- Task material
┄┄┄┄┄┄┄┄┄┄┄┄┄┄┄┄┄┄┄┄

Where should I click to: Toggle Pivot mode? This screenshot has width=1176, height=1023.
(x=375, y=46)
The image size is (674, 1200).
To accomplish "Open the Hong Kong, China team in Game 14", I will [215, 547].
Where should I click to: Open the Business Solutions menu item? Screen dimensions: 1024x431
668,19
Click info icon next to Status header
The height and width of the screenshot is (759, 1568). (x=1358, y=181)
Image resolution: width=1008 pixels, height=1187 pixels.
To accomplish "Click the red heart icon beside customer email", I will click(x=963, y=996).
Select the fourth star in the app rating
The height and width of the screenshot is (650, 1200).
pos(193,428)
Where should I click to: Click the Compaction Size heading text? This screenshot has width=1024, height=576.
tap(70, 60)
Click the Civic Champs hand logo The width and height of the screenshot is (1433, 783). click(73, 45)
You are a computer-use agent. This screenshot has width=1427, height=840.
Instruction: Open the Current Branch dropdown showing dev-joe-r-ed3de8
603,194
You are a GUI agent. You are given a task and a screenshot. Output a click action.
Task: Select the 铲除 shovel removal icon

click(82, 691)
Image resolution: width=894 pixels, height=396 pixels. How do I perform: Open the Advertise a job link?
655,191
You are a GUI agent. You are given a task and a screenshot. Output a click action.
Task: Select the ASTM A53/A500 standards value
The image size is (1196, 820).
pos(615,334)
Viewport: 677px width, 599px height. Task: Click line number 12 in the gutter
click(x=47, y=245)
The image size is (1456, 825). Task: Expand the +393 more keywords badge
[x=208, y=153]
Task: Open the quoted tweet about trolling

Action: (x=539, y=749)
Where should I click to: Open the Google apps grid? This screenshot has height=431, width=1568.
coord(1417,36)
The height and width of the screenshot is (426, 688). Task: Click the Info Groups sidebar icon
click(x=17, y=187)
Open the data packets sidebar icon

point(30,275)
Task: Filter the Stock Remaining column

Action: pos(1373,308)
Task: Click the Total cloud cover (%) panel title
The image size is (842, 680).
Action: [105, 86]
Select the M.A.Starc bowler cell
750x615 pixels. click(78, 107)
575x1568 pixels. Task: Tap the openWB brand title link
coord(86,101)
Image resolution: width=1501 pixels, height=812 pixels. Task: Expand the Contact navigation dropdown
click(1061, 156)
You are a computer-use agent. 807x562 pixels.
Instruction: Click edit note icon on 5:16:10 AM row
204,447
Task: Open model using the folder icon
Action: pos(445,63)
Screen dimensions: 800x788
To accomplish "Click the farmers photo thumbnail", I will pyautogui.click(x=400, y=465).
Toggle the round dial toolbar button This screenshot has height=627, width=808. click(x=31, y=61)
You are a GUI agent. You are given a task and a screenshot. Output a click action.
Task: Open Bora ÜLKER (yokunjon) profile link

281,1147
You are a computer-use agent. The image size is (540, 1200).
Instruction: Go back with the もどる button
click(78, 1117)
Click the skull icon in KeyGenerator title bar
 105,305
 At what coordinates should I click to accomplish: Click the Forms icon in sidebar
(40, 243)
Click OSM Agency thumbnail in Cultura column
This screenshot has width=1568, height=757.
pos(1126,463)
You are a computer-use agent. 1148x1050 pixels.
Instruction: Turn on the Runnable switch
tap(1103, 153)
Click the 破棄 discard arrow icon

┄┄┄┄┄┄┄┄┄┄┄┄┄┄┄┄┄┄┄┄

- Task statement
The answer must be every line of the records that contains the word "thumbnail".

- Written response
To accomplish "Click the farmers photo thumbnail", I will pyautogui.click(x=400, y=465).
Click OSM Agency thumbnail in Cultura column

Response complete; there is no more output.